Stored items from a collection
- - -

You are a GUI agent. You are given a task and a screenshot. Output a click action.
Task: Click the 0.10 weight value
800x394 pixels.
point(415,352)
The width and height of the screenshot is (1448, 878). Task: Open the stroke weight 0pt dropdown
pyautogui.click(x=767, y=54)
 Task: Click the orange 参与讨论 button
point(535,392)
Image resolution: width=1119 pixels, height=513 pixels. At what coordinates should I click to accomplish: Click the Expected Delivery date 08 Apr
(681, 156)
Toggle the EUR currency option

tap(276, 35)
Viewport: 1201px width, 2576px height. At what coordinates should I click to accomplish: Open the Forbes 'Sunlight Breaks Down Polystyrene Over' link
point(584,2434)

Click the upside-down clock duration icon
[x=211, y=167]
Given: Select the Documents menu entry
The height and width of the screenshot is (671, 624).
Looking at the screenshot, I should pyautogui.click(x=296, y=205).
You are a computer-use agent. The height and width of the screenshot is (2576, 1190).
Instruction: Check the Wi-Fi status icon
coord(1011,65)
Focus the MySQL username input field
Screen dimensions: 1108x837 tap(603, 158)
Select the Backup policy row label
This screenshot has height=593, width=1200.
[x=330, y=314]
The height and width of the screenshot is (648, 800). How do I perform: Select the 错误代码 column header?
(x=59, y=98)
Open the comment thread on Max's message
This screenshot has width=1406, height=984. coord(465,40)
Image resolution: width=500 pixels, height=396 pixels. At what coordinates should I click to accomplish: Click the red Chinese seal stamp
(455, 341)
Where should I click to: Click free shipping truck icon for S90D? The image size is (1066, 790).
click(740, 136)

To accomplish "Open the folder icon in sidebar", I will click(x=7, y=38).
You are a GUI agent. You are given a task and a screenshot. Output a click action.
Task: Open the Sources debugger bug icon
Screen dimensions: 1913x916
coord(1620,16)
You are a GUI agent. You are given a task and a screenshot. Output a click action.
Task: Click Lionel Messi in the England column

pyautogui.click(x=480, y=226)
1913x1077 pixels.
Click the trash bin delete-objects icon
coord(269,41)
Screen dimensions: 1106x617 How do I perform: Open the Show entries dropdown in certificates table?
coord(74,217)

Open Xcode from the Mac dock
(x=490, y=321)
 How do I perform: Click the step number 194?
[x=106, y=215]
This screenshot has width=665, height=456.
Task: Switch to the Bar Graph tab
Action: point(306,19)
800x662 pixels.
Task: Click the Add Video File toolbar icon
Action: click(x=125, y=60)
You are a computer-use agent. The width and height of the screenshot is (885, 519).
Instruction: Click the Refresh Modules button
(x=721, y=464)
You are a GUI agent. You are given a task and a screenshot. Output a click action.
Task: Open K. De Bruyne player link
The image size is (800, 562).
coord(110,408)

- - -

AIM OF THE EXERCISE: The answer consists only of the lines from the one containing "Open Xcode from the Mac dock" to the end of the records, each written out exactly.

TASK RESULT:
Open Xcode from the Mac dock
(x=490, y=321)
 How do I perform: Click the step number 194?
[x=106, y=215]
This screenshot has width=665, height=456.
Task: Switch to the Bar Graph tab
Action: point(306,19)
800x662 pixels.
Task: Click the Add Video File toolbar icon
Action: click(x=125, y=60)
You are a computer-use agent. The width and height of the screenshot is (885, 519).
Instruction: Click the Refresh Modules button
(x=721, y=464)
You are a GUI agent. You are given a task and a screenshot. Output a click action.
Task: Open K. De Bruyne player link
The image size is (800, 562).
coord(110,408)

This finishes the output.